Happy Birthday! The Start of a New Year
“What do you want for your birthday?”
A job? I had lamented the elusiveness of employment enough the past year. René believed that the right opportunity would come along when I least expected it. It was so cliché, but I found myself telling the same thing to Kari when she asked to have coffee. “I quit that job!” she blurted, and all of a sudden, the past year didn’t feel as wasted.
“Don’t worry. All the things I really want, I can get for myself.”
“No party?”
I shook my head no.
At thirty seven I would not be old, but I had lived many teacher lives.
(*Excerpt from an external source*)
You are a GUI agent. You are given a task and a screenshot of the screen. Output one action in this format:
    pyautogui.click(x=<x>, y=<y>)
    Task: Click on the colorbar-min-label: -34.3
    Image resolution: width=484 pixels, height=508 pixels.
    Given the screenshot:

I was paralyzed by each and every one of my choices. “I just can’t believe how brave you and your brother are. I just couldn’t go that far,” my dad had repeated often. Although I traveled far for ten years, my heart never really went anywhere at all. Even now, unemployed again, I hadn’t quit being a teacher. I know things don’t always work out. People can be disappointed easily and often. As a teacher I was sent out like a missionary into a professional unknown without an understanding of the words to define who I was. It was an identity that I thought was not only supposed to feed me, but to fulfill me. I wrote a fairy tale I ripped apart and resewed. I fractured my character into prisms, more flexible in her role in my fairy tale. She was beyond black and white tendencies, hidden darkness and the simplistic dream of one happy ending.